1,859 reviews33 followers
December 9, 2021
Review title: Truth you can touch and see

Price was an American writer and academic, born in North Carolina and educated at Duke and Oxford, and steeped in the cultural traditions of old-time religion and storytelling. In 1978, in the midst of his career, to consider the origin and power of narratives and refresh his storytelling, he went back to examine the Bible as the central narrative of our culture and his roots. The result is The Palpable God, a classic at once deep and accessible, mystical and literal and true. In his own words, what Price produced was "this collection of stories--perhaps not quite the oldest surviving but the oldest which bear directly on our lives, the line of our culture. They are offered with a prefatory set of questions and considered guesses on the origin, behavior, and destination of story--the chief means by which we became, and stay, human." (p. 14)

The book consists of the prefatory section Price described which is 60 pages or nearly a third of the book in which he examines the origins of narrative stories in human history, the role of the Bible in that history, and his purpose and approach in writing the book. Price makes clear he is no Bible scholar, knowing no Hebrew and a smattering of "fraternity" Greek at the beginning. So his translations of selected Biblical stories, which take up the remaining two thirds of the book, rely heavily on dictionaries, concordances, and commentaries by true Bible scholars, which he mixed with his purpose, approach, and skill as a writer for their impact and interest. He is neither a preacher nor a protagonist here, but a reader in search of the narrative of the Bible which reveals the truth we can touch and see of a truly palpable (able to be touched or felt) God.
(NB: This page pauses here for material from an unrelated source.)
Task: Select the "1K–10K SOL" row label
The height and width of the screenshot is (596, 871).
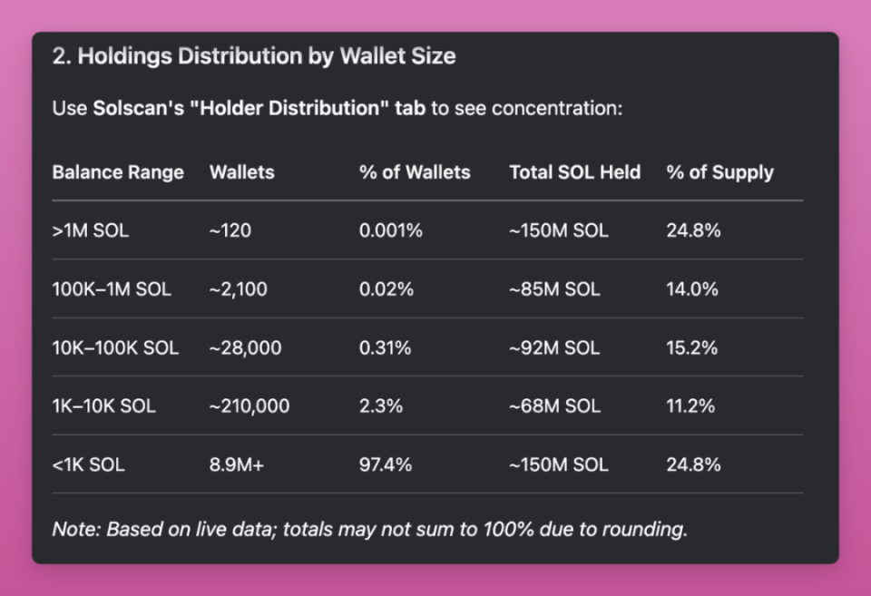Action: 103,406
Price in his brief consideration of the history of narrative stories in human history describes the purpose of narrative stories as the use of language to convey not just information or news but quite literally sensations: the speaker (narration starting and remaining an oral form passed down by retelling and memory for millenia before written language) was there, they saw, heard, and felt the events the narrative is about.
Narrative, like the other basic needs of the species, supports the literal survival of man by providing him with numerous forms of nurture—the simple companionship of the narrative transaction, the union of teller and told; the narrator's opportunity for exercise of personal skill in telling and its ensuing rewards; the audience’s exercise of attention, imagination, powers of deduction; the spiritual support which both parties receive from stories affirming our importance and protection in a perilous world; the transmission to younger listeners of vital knowledge, worldly and unworldly; the narcotic effect of narrative on pain and boredom; and perhaps most importantly, the chance that in the very attempt at narrative transaction something new will surface or be revealed, some sudden floater from the dark unconscious, some message from a god which can only arrive or be told as a tale. (p. 26)

Price identifies four basic stories from the Bible: "We are loved and needed by our Creator, We suffer but accept our fate, Our enemies and God's are rightly punished, and lastly God is sometimes veiled from our sight. " (p. 23-24). Since Price is neither a preacher nor a proselytizer, his declaration of the truth of the Bible's narratives is the more powerful because of it: "They bear their validation in the narrative bones, bones of the visible actions they describe, and in the reckless bravery on their cloudless faces. They well understand that they give us one choice--if we call them untrue, we must call them insane. They are plainly not deceitful; and I plainly call them true, in some awareness of the range of objections." (p. 45)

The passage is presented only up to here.